*ACTION ITEM*. Beginning with the line that holds "This screenshot has height=496, width=990." and ending with the last line below, repeat each line exactly, leaving any pictures out.

*EXTRACTED ENTRIES*.
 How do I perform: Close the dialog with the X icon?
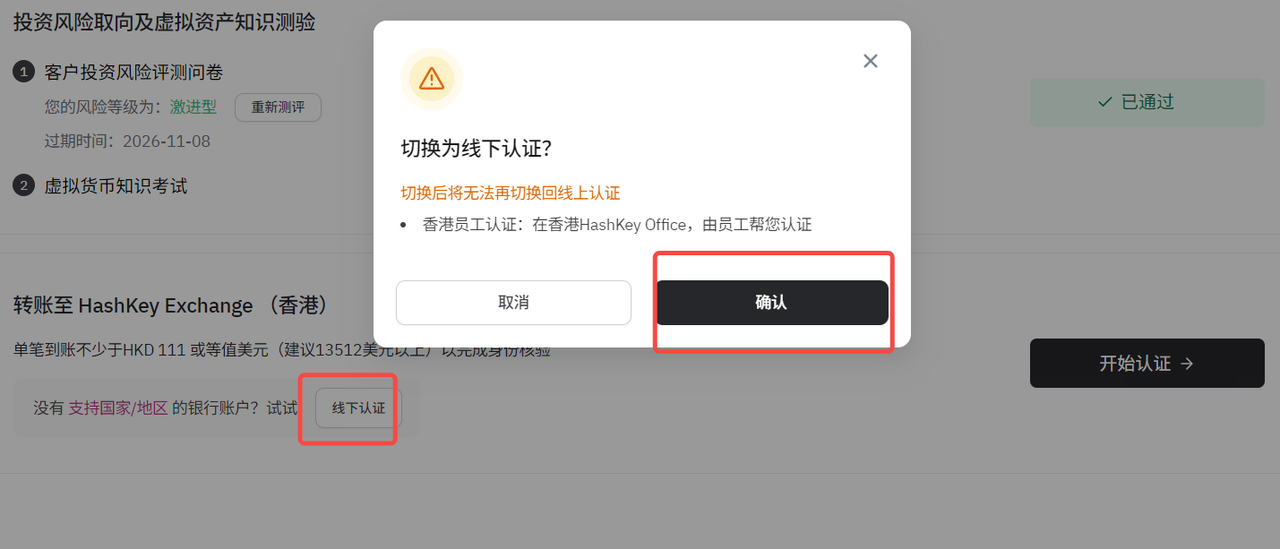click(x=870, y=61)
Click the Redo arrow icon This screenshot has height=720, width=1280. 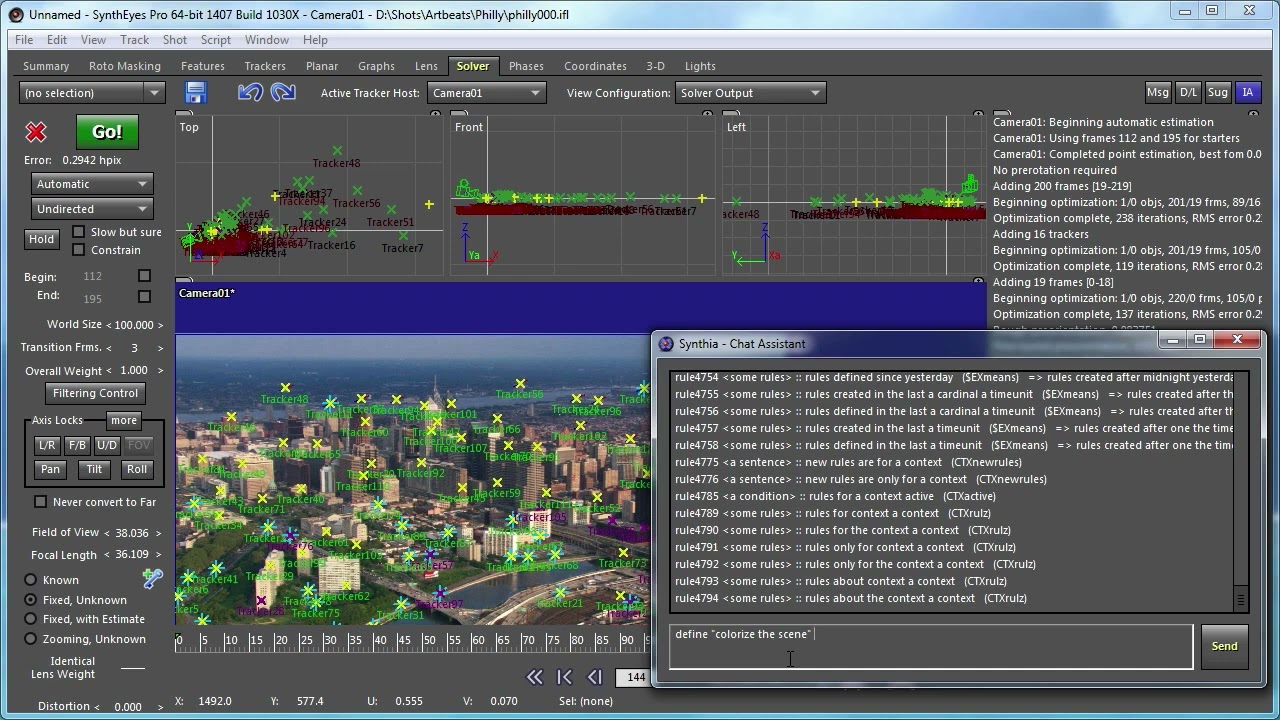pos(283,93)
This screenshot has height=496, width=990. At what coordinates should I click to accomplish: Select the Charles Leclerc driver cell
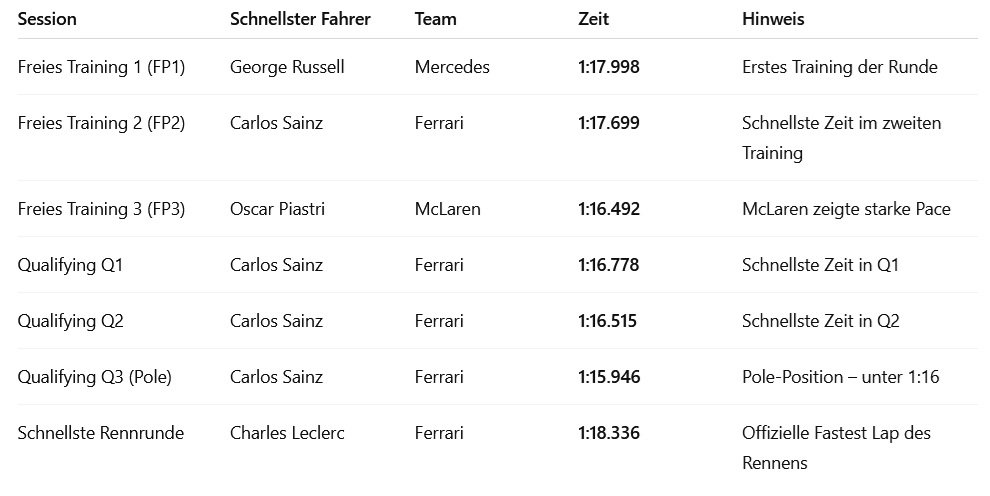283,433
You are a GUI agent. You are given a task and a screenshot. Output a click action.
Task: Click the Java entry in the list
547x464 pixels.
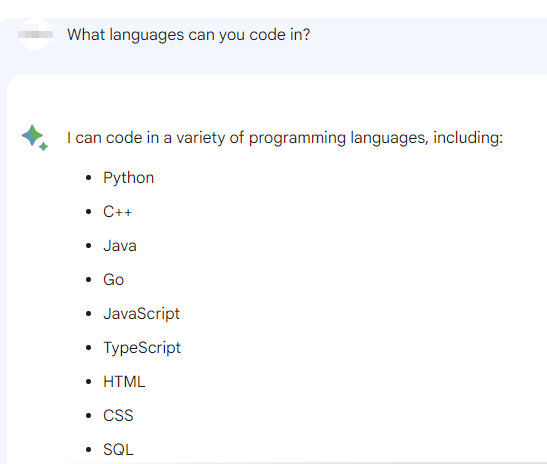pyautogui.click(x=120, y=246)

*RESPONSE*.
This screenshot has height=496, width=990. At what coordinates should I click to accomplish: Select the Charles Leclerc driver cell
283,433
You are a GUI agent. You are given a task and a screenshot. Output a click action.
Task: Click the Java entry in the list
547x464 pixels.
pyautogui.click(x=120, y=246)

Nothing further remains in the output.